I saw this article in the paper this morning. It makes me glad I don't live in Japan.

http://www.mercurynews.com/mld/mercurynews/news/world/8510163.htm?1c

Edit: Cut and pasted the article

Japanese greet freed hostages not as heroes but as reckless fools

By Norimitsu Onishi

New York Times

TOKYO - The young Japanese civilians taken hostage in Iraq returned home this week, not to the warmth of a yellow-ribbon embrace but to a disapproving nation's cold stare.

The first three hostages, including a woman who helped street children on the streets of Baghdad, first appeared on television two weeks ago as their knife-brandishing kidnappers threatened to slit their throats. A few days after their release, they landed here Sunday, in the eye of a peculiarly Japanese storm.

``You got what you deserve!'' read one handwritten sign at the airport where they landed. ``You are Japan's shame,'' another wrote on the Web site of one of the former hostages. They had ``caused trouble'' for everybody. The government, not to be outdone, announced that it would bill the former hostages $6,000 for air fare.

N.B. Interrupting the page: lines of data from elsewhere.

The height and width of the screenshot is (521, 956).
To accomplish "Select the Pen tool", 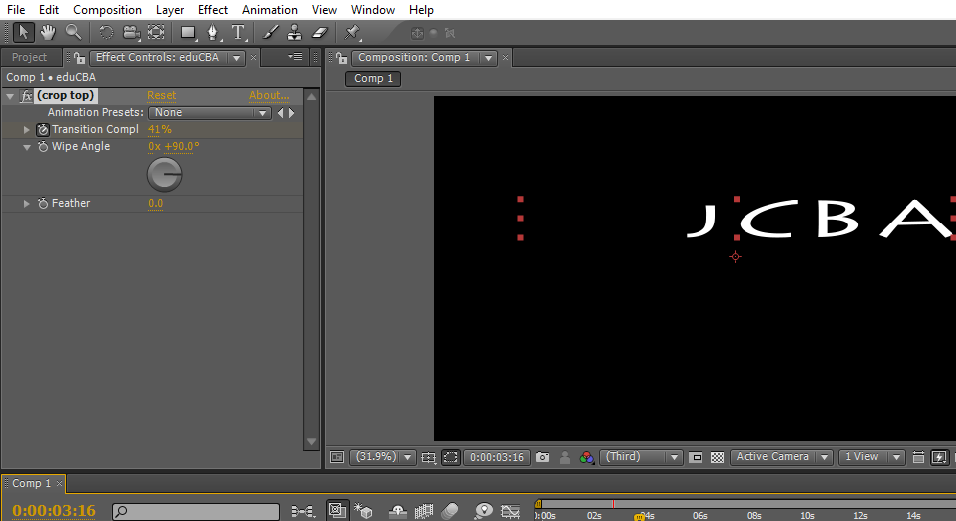I will point(212,32).
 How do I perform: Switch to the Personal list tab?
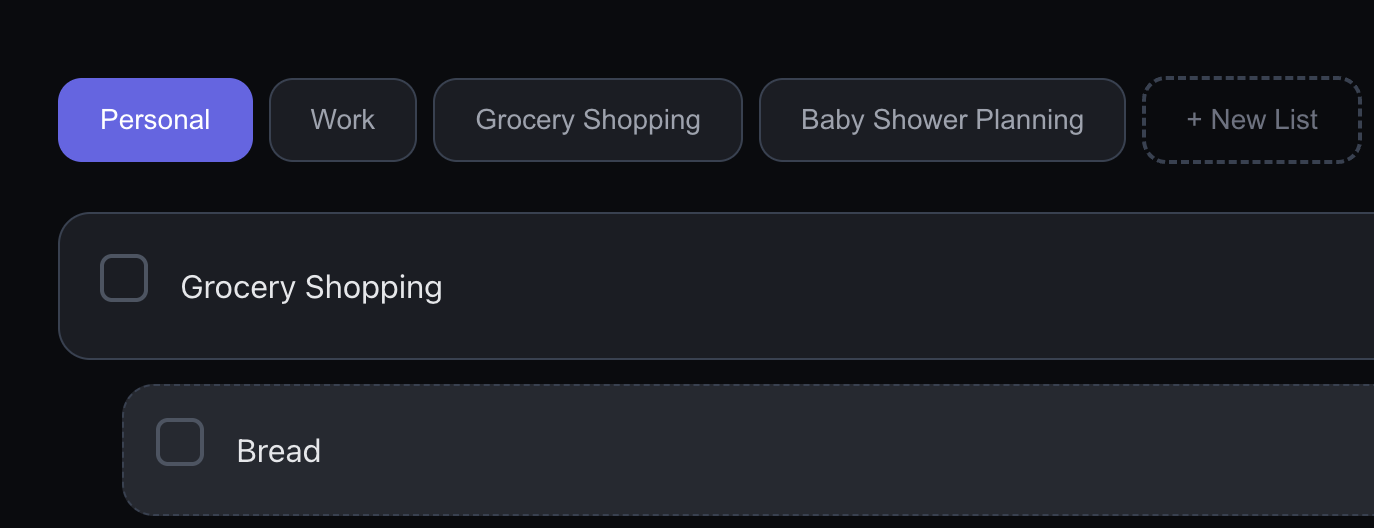pos(155,120)
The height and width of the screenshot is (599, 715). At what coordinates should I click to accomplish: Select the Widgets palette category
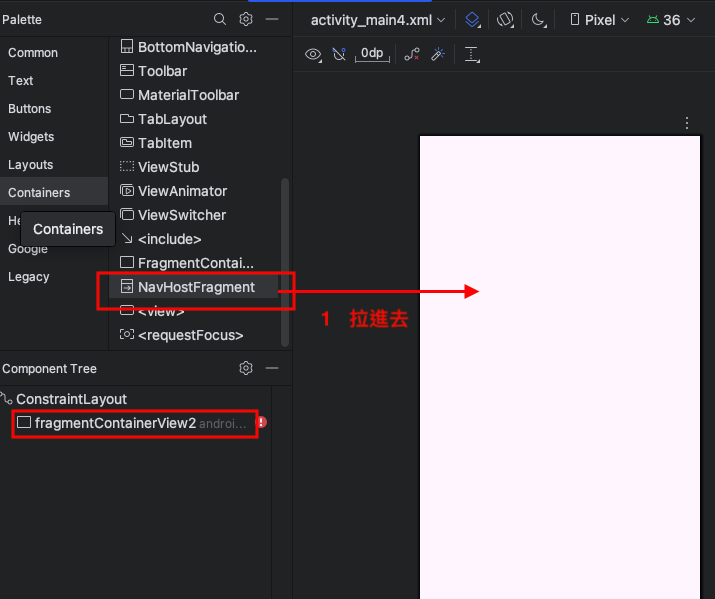coord(31,137)
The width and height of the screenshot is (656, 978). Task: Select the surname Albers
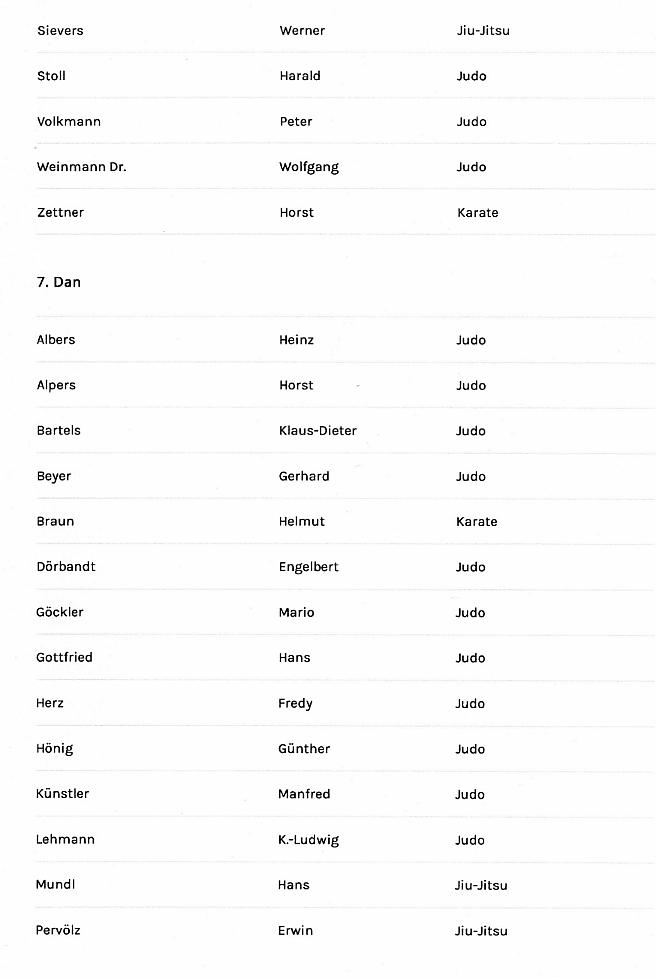(x=56, y=340)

Beneath the surface of Japan's ultra-sophisticated cities lie the hierarchical ties that have governed this island nation for centuries and that, at moments of crises, invariably reassert themselves. The former hostages' transgression was to ignore a government advisory against traveling to Iraq. But their sin, in a vertical society that likes to think of itself as classless, was to defy what people call here okami, or, literally, ``what is higher.''

Gone into hiding

Treated like criminals, the three former hostages have gone into hiding, effectively becoming prisoners inside their own homes. The kidnapped woman, Nahoko Takato, was last seen arriving at her parents' house, looking defeated and dazed from taking tranquilizers, flanked by relatives who helped her walk and bow deeply before reporters, as a final apology to the nation.

Dr. Satoru Saito, a psychiatrist who has examined the three former hostages twice since their return, said the stress they were enduring now was ``much heavier'' than what they endured during their captivity in Iraq. Asked to name their three most stressful moments, the former hostages told him, in ascending order: the moment when they were kidnapped on their way to Baghdad, the knife-wielding incident, and the moment they watched a television show the morning after their return here and realized Japan's anger with them.

``Let's say the knife incident, which lasted about 10 minutes, ranks 10 on a stress level,'' Saito said in an interview at his clinic Thursday. ``After they came back to Japan and saw the morning news show, their stress level ranked 12.''

`Selfish' actions

To the angry Japanese, the first three hostages -- Takato, 34, who started her own non-profit organization to help Iraqi street children; Soichiro Koriyama, 32, a freelance photographer; and Noriaki Imai, 18, a freelance writer also interested in the issue of depleted-uranium munitions -- had acted selfishly. Two others kidnapped and released in a separate incident -- Junpei Yasuda, 30, a freelance journalist, and Nobutaka Watanabe, 36, a member of an anti-war group -- were equally guilty.

But the freed hostages did get official praise from one government, the United States.

``Well, everybody should understand the risk they are taking by going into dangerous areas,'' said Secretary of State Colin Powell. ``But if nobody was willing to take a risk, then we would never move forward. We would never move our world forward.

``And so I'm pleased that these Japanese citizens were willing to put themselves at risk for a greater good, for a better purpose. And the Japanese people should be very proud that they have citizens like this willing to do that.''

In contrast, Yasuo Fukuda, chief Cabinet secretary, offered this: ``They may have gone on their own, but they must consider how many people they caused trouble to because of their action.''

Families harassed

The criticism began almost immediately after the first three were kidnapped two weeks ago. The environment minister, Yuriko Koike, accused them of being ``reckless.''

After the hostages' families asked that the government yield to the kidnappers' demand and withdraw its 550 soldiers from southern Iraq, they began receiving hate mail and harassing faxes and e-mail messages. The Japanese, like the villagers in Shirley Jackson's ``The Lottery,'' had to throw stones.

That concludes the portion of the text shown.